Cost-Effective Experimental Setup for Studies of Spin Seebeck Effect and Electrical Transport in Thermoelectric Materials

In this article, we report on the design of a low-cost, accurate, and easy-to-implement room-temperature experimental setup to comprehensively study the spin Seebeck effect (SSE) in ferrimagnetic insulators (FIs). Neodymium permanent magnets (NdPMs) are used to generate a fixed uniform magnetic field while the sample is staged in a custom-designed vacuum chamber containing thermal baths (for generating the required temperature gradient) and a complete 360° sample rotation mechanism (for studying the magnetic field angle dependence).

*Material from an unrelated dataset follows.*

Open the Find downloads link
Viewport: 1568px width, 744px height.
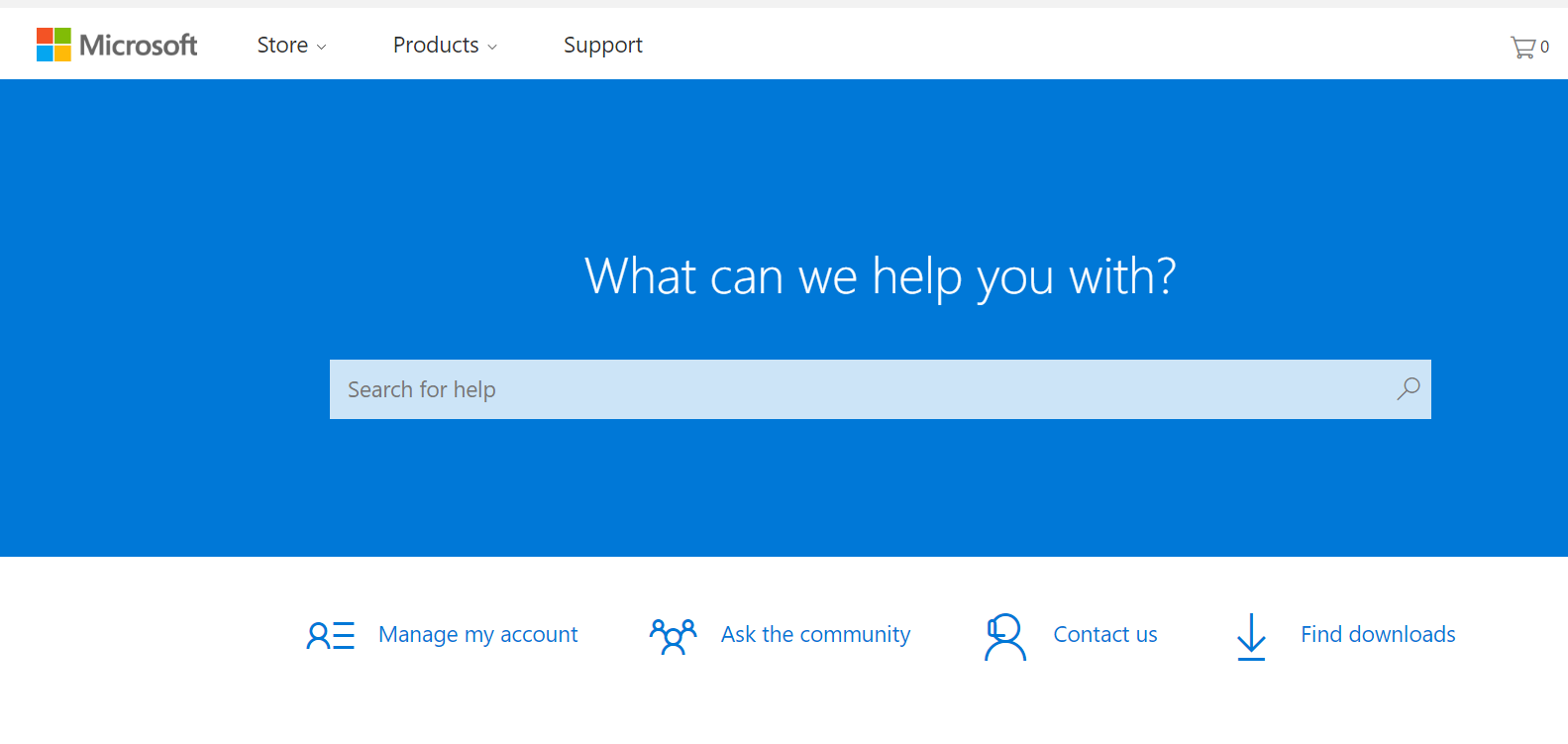1377,634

Our experiments reveal excellent magnetic field uniformity (±1%) formed between the magnet poles, a highly accurate temperature gradient stability (±1%), and excellent agreement of the longitudinal SSE (LSSE) response for the Pt/YIG structure studied here with those reported in the literature. We also measure the anomalous Nernst effect (ANE) exhibited in a graphite sample, demonstrating the capability of our setup to accurately measure this parameter. Finally, we demonstrate that our setup can also be used to measure the conventional Seebeck effect (SE) and the electrical resistivity of commercially obtained Bi 2 Te 3 samples, making it a versatile tool for the broad characterization of thermoelectric materials.